Monday, 18 April 2016: 4:15 PM
Miramar 1 & 2 (The Condado Hilton Plaza)
Karthik Balaguru, PNNL, Seattle, WA; and G. R. Foltz, L. R. Leung, E. A. D'Asaro, K. A. Emanuel, H. Liu, and S. E. Zedler

To incorporate the effects of tropical cyclone (TC) induced upper-ocean mixing and sea surface temperature (SST) cooling on TC intensification, a vertical average of temperature down to a fixed depth was proposed as a replacement for SST within the framework of air-sea coupled Potential Intensity. However, the depth to which TC-induced mixing penetrates may vary substantially with ocean temperature and salinity stratification and storm state. To account for these effects, here we develop a `dynamic potential intensity' (DPI) based on considerations of stratified fluid turbulence. For the Argo period 2004-2013 and the three major TC basins of the Northern Hemisphere, we show that the DPI explains 11-32% of the variance in TC intensification, compared to 0-16% using previous methods.
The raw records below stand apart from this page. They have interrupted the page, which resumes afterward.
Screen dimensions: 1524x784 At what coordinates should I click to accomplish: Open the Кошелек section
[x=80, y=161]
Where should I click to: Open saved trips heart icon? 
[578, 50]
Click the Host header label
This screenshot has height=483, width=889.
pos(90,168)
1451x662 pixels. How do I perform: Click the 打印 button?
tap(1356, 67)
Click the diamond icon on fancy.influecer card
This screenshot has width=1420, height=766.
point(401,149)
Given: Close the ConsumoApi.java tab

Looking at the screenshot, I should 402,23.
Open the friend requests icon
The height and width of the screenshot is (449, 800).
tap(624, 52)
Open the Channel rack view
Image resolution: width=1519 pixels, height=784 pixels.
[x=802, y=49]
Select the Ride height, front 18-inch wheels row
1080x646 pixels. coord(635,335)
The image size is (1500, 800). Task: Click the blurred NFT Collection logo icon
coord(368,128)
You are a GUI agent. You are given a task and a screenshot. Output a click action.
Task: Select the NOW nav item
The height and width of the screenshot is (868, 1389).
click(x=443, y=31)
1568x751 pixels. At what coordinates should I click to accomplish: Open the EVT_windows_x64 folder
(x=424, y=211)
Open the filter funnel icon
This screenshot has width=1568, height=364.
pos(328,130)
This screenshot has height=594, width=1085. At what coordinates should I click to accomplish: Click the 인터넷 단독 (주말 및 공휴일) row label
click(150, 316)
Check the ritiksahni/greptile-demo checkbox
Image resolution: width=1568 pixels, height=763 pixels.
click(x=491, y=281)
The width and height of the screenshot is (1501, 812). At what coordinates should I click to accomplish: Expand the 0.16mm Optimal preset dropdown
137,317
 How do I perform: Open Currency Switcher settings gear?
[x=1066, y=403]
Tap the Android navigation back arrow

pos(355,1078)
One of the main advantages of using DPI for climate-scale analyses is that it explicitly accounts for changes in TC-induced SST cooling and Potential Intensity when upper-ocean salinity stratification is present. Using the DPI framework, we show that surface freshening in the western North Pacific in recent decades has acted to increase Potential Intensity significantly and is likely to continue to do so in the future in response to global warming-induced intensification of the hydrological cycle.